Pixel coordinate grounding data

-*-

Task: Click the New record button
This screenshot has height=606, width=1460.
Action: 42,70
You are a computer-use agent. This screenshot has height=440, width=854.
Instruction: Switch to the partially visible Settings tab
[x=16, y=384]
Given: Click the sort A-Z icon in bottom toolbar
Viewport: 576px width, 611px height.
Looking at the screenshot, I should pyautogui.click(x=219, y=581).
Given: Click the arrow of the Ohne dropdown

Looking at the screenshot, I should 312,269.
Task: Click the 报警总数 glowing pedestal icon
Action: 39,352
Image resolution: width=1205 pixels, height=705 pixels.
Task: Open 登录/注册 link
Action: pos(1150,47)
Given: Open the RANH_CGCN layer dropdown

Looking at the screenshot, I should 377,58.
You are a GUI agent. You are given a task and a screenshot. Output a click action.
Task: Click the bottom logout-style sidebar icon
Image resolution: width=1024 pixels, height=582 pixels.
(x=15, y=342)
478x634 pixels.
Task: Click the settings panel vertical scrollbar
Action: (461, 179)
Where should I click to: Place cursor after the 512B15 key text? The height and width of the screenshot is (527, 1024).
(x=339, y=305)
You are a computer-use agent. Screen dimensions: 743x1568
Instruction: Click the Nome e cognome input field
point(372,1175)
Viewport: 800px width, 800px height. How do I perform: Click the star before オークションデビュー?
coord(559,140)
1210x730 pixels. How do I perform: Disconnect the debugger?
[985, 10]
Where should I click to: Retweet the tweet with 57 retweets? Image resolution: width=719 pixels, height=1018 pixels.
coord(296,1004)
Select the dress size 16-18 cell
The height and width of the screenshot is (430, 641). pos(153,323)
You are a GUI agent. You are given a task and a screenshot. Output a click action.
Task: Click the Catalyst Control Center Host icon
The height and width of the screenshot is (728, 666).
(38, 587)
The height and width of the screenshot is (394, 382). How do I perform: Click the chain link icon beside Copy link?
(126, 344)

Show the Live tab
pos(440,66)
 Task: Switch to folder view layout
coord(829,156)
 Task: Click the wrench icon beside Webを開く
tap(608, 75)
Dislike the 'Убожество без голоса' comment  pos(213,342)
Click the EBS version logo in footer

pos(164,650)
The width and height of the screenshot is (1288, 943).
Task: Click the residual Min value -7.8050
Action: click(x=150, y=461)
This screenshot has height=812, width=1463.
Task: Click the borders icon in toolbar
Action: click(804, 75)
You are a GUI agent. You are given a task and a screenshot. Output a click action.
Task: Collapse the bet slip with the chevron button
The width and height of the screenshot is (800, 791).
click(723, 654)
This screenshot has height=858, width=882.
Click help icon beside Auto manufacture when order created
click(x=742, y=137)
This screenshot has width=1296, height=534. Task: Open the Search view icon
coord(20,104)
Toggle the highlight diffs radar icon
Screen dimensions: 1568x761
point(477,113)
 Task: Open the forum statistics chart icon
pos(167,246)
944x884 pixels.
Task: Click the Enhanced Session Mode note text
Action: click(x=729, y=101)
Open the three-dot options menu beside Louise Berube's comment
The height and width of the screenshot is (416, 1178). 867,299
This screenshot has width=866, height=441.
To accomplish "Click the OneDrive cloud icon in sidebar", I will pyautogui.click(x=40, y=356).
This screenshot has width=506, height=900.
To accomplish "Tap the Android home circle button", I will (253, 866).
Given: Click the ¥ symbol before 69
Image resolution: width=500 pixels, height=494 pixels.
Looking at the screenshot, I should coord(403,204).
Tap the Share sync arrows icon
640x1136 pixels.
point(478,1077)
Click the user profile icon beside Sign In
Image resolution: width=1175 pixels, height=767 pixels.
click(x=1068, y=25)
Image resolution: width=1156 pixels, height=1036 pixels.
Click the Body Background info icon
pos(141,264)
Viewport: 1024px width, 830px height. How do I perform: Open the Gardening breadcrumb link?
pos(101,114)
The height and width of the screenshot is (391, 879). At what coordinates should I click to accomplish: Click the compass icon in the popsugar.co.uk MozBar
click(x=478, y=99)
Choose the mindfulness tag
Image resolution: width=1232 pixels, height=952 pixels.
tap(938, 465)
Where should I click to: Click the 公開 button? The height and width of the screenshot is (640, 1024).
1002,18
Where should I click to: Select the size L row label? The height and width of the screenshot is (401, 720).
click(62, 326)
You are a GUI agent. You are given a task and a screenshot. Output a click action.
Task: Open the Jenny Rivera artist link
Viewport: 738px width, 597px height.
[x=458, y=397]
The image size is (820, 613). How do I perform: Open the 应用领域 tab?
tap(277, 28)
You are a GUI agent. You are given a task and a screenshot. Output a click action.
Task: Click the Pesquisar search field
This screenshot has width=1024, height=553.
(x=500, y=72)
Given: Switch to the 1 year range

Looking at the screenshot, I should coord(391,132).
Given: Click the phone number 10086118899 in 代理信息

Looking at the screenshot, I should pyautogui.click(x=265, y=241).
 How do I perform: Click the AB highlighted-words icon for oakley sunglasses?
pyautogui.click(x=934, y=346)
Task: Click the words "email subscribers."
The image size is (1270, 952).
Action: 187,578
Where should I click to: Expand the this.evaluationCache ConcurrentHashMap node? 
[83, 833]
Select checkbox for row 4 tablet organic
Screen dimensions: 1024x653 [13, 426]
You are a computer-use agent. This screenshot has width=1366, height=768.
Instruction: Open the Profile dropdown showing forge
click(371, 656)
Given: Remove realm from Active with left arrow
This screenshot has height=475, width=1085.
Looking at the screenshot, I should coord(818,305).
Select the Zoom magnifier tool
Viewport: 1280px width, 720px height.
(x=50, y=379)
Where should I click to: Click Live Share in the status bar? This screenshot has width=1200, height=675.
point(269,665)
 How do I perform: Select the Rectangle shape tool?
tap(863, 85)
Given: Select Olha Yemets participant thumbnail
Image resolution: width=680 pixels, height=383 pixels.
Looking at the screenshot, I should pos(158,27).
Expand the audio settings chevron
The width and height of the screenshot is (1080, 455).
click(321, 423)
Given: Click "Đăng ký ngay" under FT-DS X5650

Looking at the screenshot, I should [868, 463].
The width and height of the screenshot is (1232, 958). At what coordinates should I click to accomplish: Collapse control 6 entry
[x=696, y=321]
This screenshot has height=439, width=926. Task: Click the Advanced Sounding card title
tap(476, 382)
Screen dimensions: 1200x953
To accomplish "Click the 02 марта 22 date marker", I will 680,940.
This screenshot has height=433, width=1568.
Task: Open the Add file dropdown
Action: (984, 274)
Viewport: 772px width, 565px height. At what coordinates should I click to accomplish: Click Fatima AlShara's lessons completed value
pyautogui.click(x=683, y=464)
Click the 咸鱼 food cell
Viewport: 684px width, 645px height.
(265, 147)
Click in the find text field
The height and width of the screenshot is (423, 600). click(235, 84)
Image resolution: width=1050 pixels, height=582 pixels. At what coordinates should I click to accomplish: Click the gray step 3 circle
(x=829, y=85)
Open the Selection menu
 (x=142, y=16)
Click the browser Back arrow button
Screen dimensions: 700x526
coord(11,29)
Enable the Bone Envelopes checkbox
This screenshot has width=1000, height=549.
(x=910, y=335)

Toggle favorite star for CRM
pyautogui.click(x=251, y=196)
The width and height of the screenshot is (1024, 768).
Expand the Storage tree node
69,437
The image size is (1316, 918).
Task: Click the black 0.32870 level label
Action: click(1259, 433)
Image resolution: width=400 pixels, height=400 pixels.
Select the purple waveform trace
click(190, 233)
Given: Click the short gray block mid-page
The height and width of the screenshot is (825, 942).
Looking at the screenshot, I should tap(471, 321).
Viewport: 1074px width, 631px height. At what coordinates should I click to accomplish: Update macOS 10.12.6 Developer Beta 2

-*-

### Instructions to follow
Nothing should be left out. Reproduce all the entries precisely.

### The answer
Task: Click the New record button
This screenshot has height=606, width=1460.
Action: 42,70
You are a computer-use agent. This screenshot has height=440, width=854.
Instruction: Switch to the partially visible Settings tab
[x=16, y=384]
Given: Click the sort A-Z icon in bottom toolbar
Viewport: 576px width, 611px height.
Looking at the screenshot, I should pyautogui.click(x=219, y=581).
Given: Click the arrow of the Ohne dropdown

Looking at the screenshot, I should 312,269.
Task: Click the 报警总数 glowing pedestal icon
Action: 39,352
Image resolution: width=1205 pixels, height=705 pixels.
Task: Open 登录/注册 link
Action: pos(1150,47)
Given: Open the RANH_CGCN layer dropdown

Looking at the screenshot, I should 377,58.
You are a GUI agent. You are given a task and a screenshot. Output a click action.
Task: Click the bottom logout-style sidebar icon
Image resolution: width=1024 pixels, height=582 pixels.
(x=15, y=342)
478x634 pixels.
Task: Click the settings panel vertical scrollbar
Action: (461, 179)
Where should I click to: Place cursor after the 512B15 key text? The height and width of the screenshot is (527, 1024).
(x=339, y=305)
You are a computer-use agent. Screen dimensions: 743x1568
Instruction: Click the Nome e cognome input field
point(372,1175)
Viewport: 800px width, 800px height. How do I perform: Click the star before オークションデビュー?
coord(559,140)
1210x730 pixels. How do I perform: Disconnect the debugger?
[985, 10]
Where should I click to: Retweet the tweet with 57 retweets? Image resolution: width=719 pixels, height=1018 pixels.
coord(296,1004)
Select the dress size 16-18 cell
The height and width of the screenshot is (430, 641). pos(153,323)
You are a GUI agent. You are given a task and a screenshot. Output a click action.
Task: Click the Catalyst Control Center Host icon
The height and width of the screenshot is (728, 666).
(38, 587)
The height and width of the screenshot is (394, 382). How do I perform: Click the chain link icon beside Copy link?
(126, 344)

Show the Live tab
pos(440,66)
 Task: Switch to folder view layout
coord(829,156)
 Task: Click the wrench icon beside Webを開く
tap(608, 75)
Dislike the 'Убожество без голоса' comment  pos(213,342)
Click the EBS version logo in footer

pos(164,650)
The width and height of the screenshot is (1288, 943).
Task: Click the residual Min value -7.8050
Action: click(x=150, y=461)
This screenshot has height=812, width=1463.
Task: Click the borders icon in toolbar
Action: click(804, 75)
You are a GUI agent. You are given a task and a screenshot. Output a click action.
Task: Collapse the bet slip with the chevron button
The width and height of the screenshot is (800, 791).
click(723, 654)
This screenshot has height=858, width=882.
Click help icon beside Auto manufacture when order created
click(x=742, y=137)
This screenshot has width=1296, height=534. Task: Open the Search view icon
coord(20,104)
Toggle the highlight diffs radar icon
Screen dimensions: 1568x761
point(477,113)
 Task: Open the forum statistics chart icon
pos(167,246)
944x884 pixels.
Task: Click the Enhanced Session Mode note text
Action: click(x=729, y=101)
Open the three-dot options menu beside Louise Berube's comment
The height and width of the screenshot is (416, 1178). 867,299
This screenshot has width=866, height=441.
To accomplish "Click the OneDrive cloud icon in sidebar", I will pyautogui.click(x=40, y=356).
This screenshot has width=506, height=900.
To accomplish "Tap the Android home circle button", I will (253, 866).
Given: Click the ¥ symbol before 69
Image resolution: width=500 pixels, height=494 pixels.
Looking at the screenshot, I should coord(403,204).
Tap the Share sync arrows icon
640x1136 pixels.
point(478,1077)
Click the user profile icon beside Sign In
Image resolution: width=1175 pixels, height=767 pixels.
click(x=1068, y=25)
Image resolution: width=1156 pixels, height=1036 pixels.
Click the Body Background info icon
pos(141,264)
Viewport: 1024px width, 830px height. How do I perform: Open the Gardening breadcrumb link?
pos(101,114)
The height and width of the screenshot is (391, 879). At what coordinates should I click to accomplish: Click the compass icon in the popsugar.co.uk MozBar
click(x=478, y=99)
Choose the mindfulness tag
Image resolution: width=1232 pixels, height=952 pixels.
tap(938, 465)
Where should I click to: Click the 公開 button? The height and width of the screenshot is (640, 1024).
1002,18
Where should I click to: Select the size L row label? The height and width of the screenshot is (401, 720).
click(62, 326)
You are a GUI agent. You are given a task and a screenshot. Output a click action.
Task: Open the Jenny Rivera artist link
Viewport: 738px width, 597px height.
[x=458, y=397]
The image size is (820, 613). How do I perform: Open the 应用领域 tab?
tap(277, 28)
You are a GUI agent. You are given a task and a screenshot. Output a click action.
Task: Click the Pesquisar search field
This screenshot has width=1024, height=553.
(x=500, y=72)
Given: Switch to the 1 year range

Looking at the screenshot, I should coord(391,132).
Given: Click the phone number 10086118899 in 代理信息

Looking at the screenshot, I should pyautogui.click(x=265, y=241).
 How do I perform: Click the AB highlighted-words icon for oakley sunglasses?
pyautogui.click(x=934, y=346)
Task: Click the words "email subscribers."
The image size is (1270, 952).
Action: 187,578
Where should I click to: Expand the this.evaluationCache ConcurrentHashMap node? 
[83, 833]
Select checkbox for row 4 tablet organic
Screen dimensions: 1024x653 [13, 426]
You are a computer-use agent. This screenshot has width=1366, height=768.
Instruction: Open the Profile dropdown showing forge
click(371, 656)
Given: Remove realm from Active with left arrow
This screenshot has height=475, width=1085.
Looking at the screenshot, I should coord(818,305).
Select the Zoom magnifier tool
Viewport: 1280px width, 720px height.
(x=50, y=379)
Where should I click to: Click Live Share in the status bar? This screenshot has width=1200, height=675.
point(269,665)
 How do I perform: Select the Rectangle shape tool?
tap(863, 85)
Given: Select Olha Yemets participant thumbnail
Image resolution: width=680 pixels, height=383 pixels.
Looking at the screenshot, I should pos(158,27).
Expand the audio settings chevron
The width and height of the screenshot is (1080, 455).
click(321, 423)
Given: Click "Đăng ký ngay" under FT-DS X5650

Looking at the screenshot, I should [868, 463].
The width and height of the screenshot is (1232, 958). At what coordinates should I click to accomplish: Collapse control 6 entry
[x=696, y=321]
This screenshot has height=439, width=926. Task: Click the Advanced Sounding card title
tap(476, 382)
Screen dimensions: 1200x953
To accomplish "Click the 02 марта 22 date marker", I will 680,940.
This screenshot has height=433, width=1568.
Task: Open the Add file dropdown
Action: (984, 274)
Viewport: 772px width, 565px height. At what coordinates should I click to accomplish: Click Fatima AlShara's lessons completed value
pyautogui.click(x=683, y=464)
Click the 咸鱼 food cell
Viewport: 684px width, 645px height.
(265, 147)
Click in the find text field
The height and width of the screenshot is (423, 600). click(235, 84)
Image resolution: width=1050 pixels, height=582 pixels. At what coordinates should I click to accomplish: Click the gray step 3 circle
(x=829, y=85)
Open the Selection menu
 (x=142, y=16)
Click the browser Back arrow button
Screen dimensions: 700x526
coord(11,29)
Enable the Bone Envelopes checkbox
This screenshot has width=1000, height=549.
(x=910, y=335)

Toggle favorite star for CRM
pyautogui.click(x=251, y=196)
The width and height of the screenshot is (1024, 768).
Expand the Storage tree node
69,437
The image size is (1316, 918).
Task: Click the black 0.32870 level label
Action: click(1259, 433)
Image resolution: width=400 pixels, height=400 pixels.
Select the purple waveform trace
click(190, 233)
Given: Click the short gray block mid-page
The height and width of the screenshot is (825, 942).
Looking at the screenshot, I should tap(471, 321).
Viewport: 1074px width, 631px height. At what coordinates should I click to accomplish: Update macOS 10.12.6 Developer Beta 2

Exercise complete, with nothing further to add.